2022 ISI Focused Compliance and Educational Quality Inspection:
Between 17 and 20 May 2022, the ISI confirmed that all Independent School Standards and Early Years requirements were met .
Pupils' academic and other achievements were good and their personal development excellent (pp. 8–11), with "outstanding behaviour" and communication skills. Early Years and SEND provision were "highly effective," and inspectors recommended reducing "reliance on worksheets" to encourage creativity (p. 8).

2025 ISI Routine Inspection:
An ISI inspection (17–19 June 2025), shortly before the school's rebrand to Hertford Prep, confirmed full compliance and commended the leadership under the Mill Hill School Foundation for "effective strategic oversight and a strong safeguarding culture" .

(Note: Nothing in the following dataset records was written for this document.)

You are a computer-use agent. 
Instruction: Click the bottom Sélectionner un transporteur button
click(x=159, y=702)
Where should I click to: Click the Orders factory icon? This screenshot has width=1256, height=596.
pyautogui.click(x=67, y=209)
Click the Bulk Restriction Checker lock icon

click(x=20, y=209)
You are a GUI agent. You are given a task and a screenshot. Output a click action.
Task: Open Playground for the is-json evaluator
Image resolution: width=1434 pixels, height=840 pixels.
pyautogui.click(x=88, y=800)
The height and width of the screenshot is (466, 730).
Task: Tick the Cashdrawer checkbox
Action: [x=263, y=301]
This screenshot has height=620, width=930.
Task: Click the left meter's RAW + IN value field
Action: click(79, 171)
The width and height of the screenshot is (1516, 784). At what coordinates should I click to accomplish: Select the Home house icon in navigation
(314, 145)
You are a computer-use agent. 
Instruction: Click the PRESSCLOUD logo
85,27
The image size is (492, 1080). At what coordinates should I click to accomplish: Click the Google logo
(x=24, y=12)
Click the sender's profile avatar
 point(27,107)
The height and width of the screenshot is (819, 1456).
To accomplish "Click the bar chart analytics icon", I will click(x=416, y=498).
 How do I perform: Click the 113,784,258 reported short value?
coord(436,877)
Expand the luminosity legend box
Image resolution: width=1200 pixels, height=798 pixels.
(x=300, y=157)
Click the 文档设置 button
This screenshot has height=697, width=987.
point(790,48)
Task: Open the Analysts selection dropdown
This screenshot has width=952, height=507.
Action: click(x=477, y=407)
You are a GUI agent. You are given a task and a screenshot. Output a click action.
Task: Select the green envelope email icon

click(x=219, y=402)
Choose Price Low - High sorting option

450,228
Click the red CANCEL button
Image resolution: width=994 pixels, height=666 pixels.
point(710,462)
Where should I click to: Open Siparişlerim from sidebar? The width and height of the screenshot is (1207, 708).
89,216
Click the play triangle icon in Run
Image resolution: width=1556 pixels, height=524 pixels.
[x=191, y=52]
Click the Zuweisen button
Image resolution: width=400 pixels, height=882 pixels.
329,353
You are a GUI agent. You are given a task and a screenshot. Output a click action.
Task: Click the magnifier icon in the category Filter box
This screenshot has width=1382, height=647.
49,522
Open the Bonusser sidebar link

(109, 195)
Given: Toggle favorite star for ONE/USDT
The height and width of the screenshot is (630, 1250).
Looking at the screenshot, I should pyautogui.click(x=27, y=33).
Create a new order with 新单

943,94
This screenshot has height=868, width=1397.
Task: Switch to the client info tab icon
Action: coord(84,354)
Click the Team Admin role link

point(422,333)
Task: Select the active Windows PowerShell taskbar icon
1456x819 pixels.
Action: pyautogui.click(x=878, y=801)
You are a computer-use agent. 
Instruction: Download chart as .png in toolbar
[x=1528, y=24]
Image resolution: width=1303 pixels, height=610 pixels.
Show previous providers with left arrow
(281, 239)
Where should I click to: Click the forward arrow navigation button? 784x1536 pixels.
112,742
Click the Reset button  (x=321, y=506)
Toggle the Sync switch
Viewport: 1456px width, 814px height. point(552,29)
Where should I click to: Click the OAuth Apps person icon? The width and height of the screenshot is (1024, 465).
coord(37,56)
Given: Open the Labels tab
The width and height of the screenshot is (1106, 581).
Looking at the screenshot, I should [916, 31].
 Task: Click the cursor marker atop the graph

The curriculum was "broad and balanced," with Early Years and SEND support "highly individualised" (pp. 7–8). Pupils demonstrated "exemplary behaviour and confidence" (p. 9), and safeguarding systems were "fully compliant and proactive" (p. 13). Inspectors advised strengthening economic and financial education (p. 11).

Overall, the inspection evidence from 2007 to 2025 shows sustained evidence of compliance with independent-school standards, a consistent level of high-quality teaching, and effective leadership and governance throughout the school's transition to Hertford Prep.